* _EXERCISE GOAL_:
Produce an exact copy of the lines from the line containing "Forum (285, 246)" through the last line of the listing below, both ends included, and nothing else.
--- DATA SHOWN Enclosed Below ---
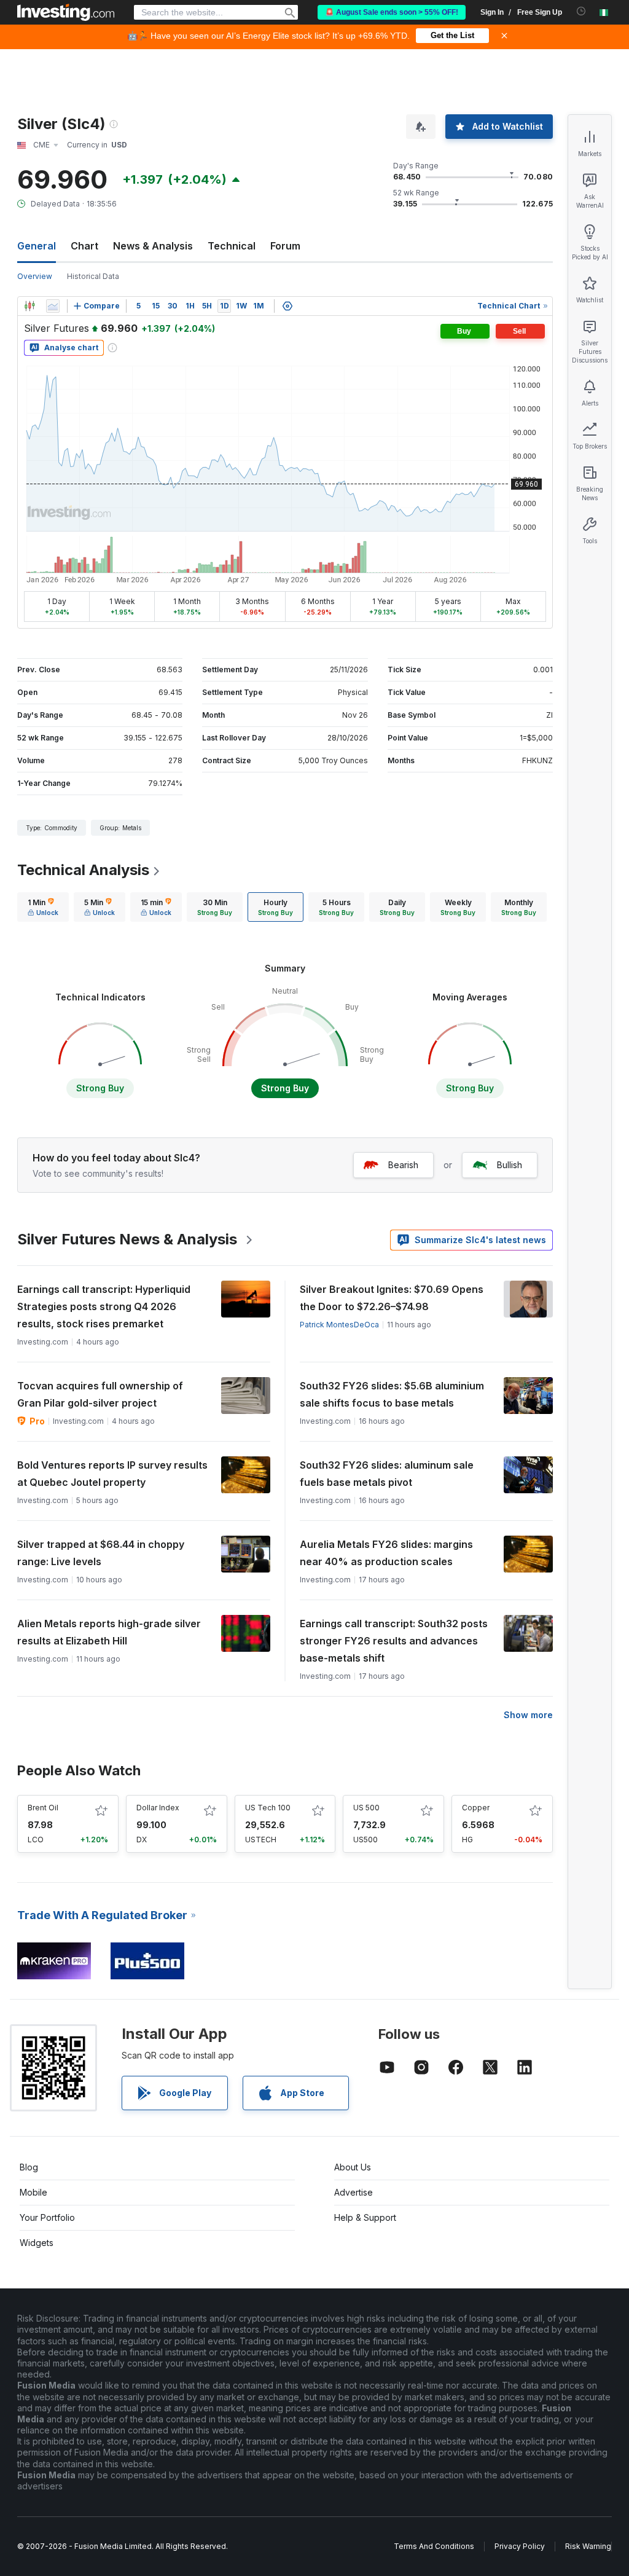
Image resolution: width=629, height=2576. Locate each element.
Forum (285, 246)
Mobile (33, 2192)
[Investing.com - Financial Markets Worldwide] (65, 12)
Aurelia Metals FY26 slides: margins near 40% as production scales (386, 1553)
--- End of Enclosed DATA SHOWN ---
* _TASK RESULT_:
Forum (285, 246)
Mobile (33, 2192)
[Investing.com - Financial Markets Worldwide] (65, 12)
Aurelia Metals FY26 slides: margins near 40% as production scales (386, 1553)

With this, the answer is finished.